Start of Selected text

It turns out that erasing entire blocks is necessary based on how the chip is built. For both NOR and NAND, pairs of word lines share an erase line, which is located near the floating gate. It uses FN tunneling to erase two lines of words at a time, making the sector the smallest size you can erase simply because that's how it's physically wired.
i.e []-mem byte |-erase line
- []|[][]|[]
- []|[][]|[]
- []|[][]|[]
- []|[][]|[] ... If that makes any sense... The erase line is separate from the byte select or word select lines
Numbers for formatting sake.
I'm prolly gonna take Fedor's advice and head to bed, but I'll likely pop back on before I go to sleep in case anyone needs me to look up anything else. :P
--Lmundt 03:23, 15 October 2010 (UTC) Interesting article compaing speeds https://noc.sara.nl/nrg/publications/RoN2010-D1.1.pdf
Wow, I can't believe I completely forgot. Hybrid Drives... I can't remember for the life of me whether they exist yet or not, but there will eventually exist a hard drive that's both flash and traditional platter. It allocates files that are not rewritten often, like an OS (well except windows and all its lovely updates) to the flash memory on install, and the remainder of the files (Documents, programs etc) to the traditional platter. Because you can't reformat an OS 100,000 times (no matter HOW badly you screw it up with viruses and the like), the flash memory will retain usability, and all the hotspots are on the platters, so you don't need to worry about minimizing disk usage. I'm out for the night. Cheers all! ~Andrew
Alright guys... I've done as much as I can for tonight. I'm exhausted and I'm having troubles concentrating anymore. I added a few questions for people to answer as thehttp://homeostasis.scs.carleton.ca/wiki/index.php/COMP_3000_Essay_1_2010_Question_10y read. I'm going to bed, hopefully people will be up early enough to fix some things that I may have missed because I sure as hell won't be :P. Really wish I could keep going though. --Gsmith6 07:38, 15 October 2010 (UTC)

End of Selected text

Brief A: In the flash memory discussion, what method is used to erase two lines of words at a time?
Brief B: List every personal name or username that appears in the flash memory discussion.
Brief C: Continue the flash memory discussion from its last signed post.

Start of Data shown

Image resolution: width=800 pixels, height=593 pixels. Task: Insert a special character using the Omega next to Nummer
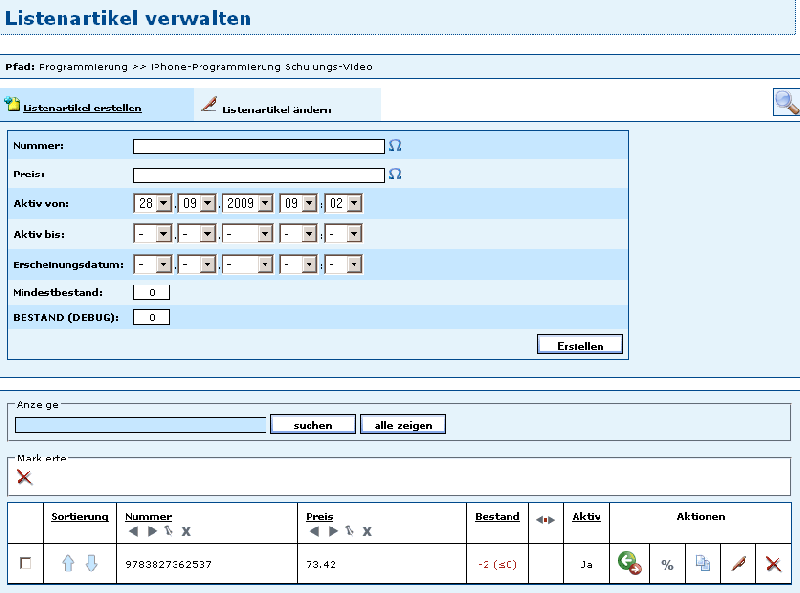point(394,145)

End of Data shown

Task result A: FN tunneling.

Task result B: Fedor, Lmundt, Andrew, Gsmith6

Task result C:
Hey y'all,
So, I'm just rewriting part 3 as we speak, trying to understand the invalid/pre-valid stuff - what is the purpose of this with relation to what we are talking about? Does it achieve even writing, or just keeps the same block from being written to by two processes at once? Also, is an invalidated block one that has been written to too many times?
Fedor
Moving right along, I'm still re-writing P3 and posting as I go. Some things are not clear to me, however, I have written those in [BRACKETED CAPITALS], if any of your are online, it would be useful if you could post disambiguations here.
Fedor
OK, I've gone over part 3. Certain things still don't necessarily make perfect and consistent sense. If one of you who has a solid understanding of of log-systems and how they work could go over it and see if what I've written is consistent with your understanding, that would be great.
Fedor
OK, I emailed Anil and he said we could take a bit of extra time (couple of hours?) to get the essay to its best possible form.
Here are the things I still find problematic about it:
- as I said, I am not positive about the data in part 3... particularly the invalid/prevalid stuff. As I said, I'd like for someone who understands this stuff to read what I've written and tell me if any connections have been omitted or misrepresented.
- part 1 is a messy collection of data. My original idea had been for it to explain what was innovative about flash design and how that lead to its particular advantages and disadvantages... but I don't think that we've found this information... I am pretty sure it has to do with the materials and the cirquit: the materials give a shorter life-span, but do they confer an advantage?... the circuit structure is what allows for for the fast access and compactness but is also what forces block-sized erasures. Right?
- we could use a final sentence... but unless it is both inspired and organically related to what the paper talks about, its better to leave it out.
Fedor
PS, I took away the bracketed caps for cosmetics but my concerns remain.